InterruptController + watchers
| knob | class | default | meaning |
|---|---|---|---|
policy | controller | InterruptPolicy() | whether cancels also interrupt LLM, TTS, skills |
cancel_llm | policy | True | thread cancel into llama-cpp stopping_criteria |
cancel_tts | policy | True | flush player on trigger |
cancel_skills | policy | False | signal running skills (opt-in; not all are cancellable) |
frame_ms | energy / webrtc / ten | 20 / 20 / 16 | VAD frame duration |
aggressiveness | webrtc | 2 | 0-3; higher trades recall for precision |
threshold | silero / ten | 0.4 / 0.5 | speech-probability cutoff |
sustained_speech_ms | all VAD watchers | 120 | consecutive-speech window before trigger |
tts_release_ms | all VAD watchers | 180 | refractory after TTS stops |
echo_suppression_ratio | energy only | 2.0 | mic/TTS energy ratio required |
echo_floor_window_ms | energy only | 200 | per-segment calibration window |
Blackboard
| knob | default | meaning |
|---|---|---|
async_watchers | False | fan out watchers via thread pool |
max_watcher_workers | 4 | pool size when async |
Compactor
| knob | default | meaning |
|---|---|---|
trigger_tokens | 4000 | summarise when the session crosses this count |
keep_last_turns | 4 | never summarise the most-recent N user/assistant turns |
STT
Per language, resolved via edgevox.core.config.get_lang(code). Override per-call:
create_stt(language="en", model_size="large-v3", device="cuda")

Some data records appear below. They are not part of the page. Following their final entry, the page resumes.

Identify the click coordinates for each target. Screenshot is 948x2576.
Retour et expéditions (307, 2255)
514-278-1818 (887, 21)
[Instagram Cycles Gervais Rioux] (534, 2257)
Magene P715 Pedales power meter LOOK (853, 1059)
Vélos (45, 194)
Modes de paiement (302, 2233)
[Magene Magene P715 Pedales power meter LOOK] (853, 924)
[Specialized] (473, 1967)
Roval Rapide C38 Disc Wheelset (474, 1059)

# model_size="sherpa" routes to the Sherpa-ONNX Vietnamese backendTTS
create_tts(language="en", voice="af_heart", backend="kokoro")
# backend one of "kokoro" / "piper" / "supertonic" / "pythaitts" (or None for language default)RookApp (desktop)
Env vars (also exposed as CLI flags and in-app Settings):
| env | default | meaning |
|---|---|---|
EDGEVOX_CHESS_PERSONA | casual | grandmaster / casual / trash_talker |
EDGEVOX_CHESS_ENGINE | persona default | stockfish / maia |
EDGEVOX_CHESS_USER_PLAYS | white | white / black |
EDGEVOX_CHESS_STOCKFISH_SKILL | persona default | 0-20 |
EDGEVOX_CHESS_MAIA_WEIGHTS | — | required when engine=maia |
EDGEVOX_MEMORY_DIR | ~/.edgevox/memory | override for default store location |
EDGEVOX_TEN_VAD_MODEL | auto-fetch | override to a local TEN VAD ONNX path |
CLI
| flag | what it does |
|---|---|
edgevox --text-mode | disables STT + TTS, terminal chat only |
edgevox --simple-ui | headless rich-console voice loop |
edgevox --web-ui | FastAPI + WebSocket server |
edgevox-agent <name> | run one of the built-in example agents |
edgevox-setup | download all default models |
edgevox-chess-robot | RookApp desktop entry point |
What this doesn't cover
- Custom transports (gRPC, MQTT, …). The
EventBusis the canonical pub/sub; replace it with your own and the workflows + multi-agent primitives work unchanged.
When in doubt: look at the Protocol — that's the actual contract. The built-in classes are one implementation each; you can always write another.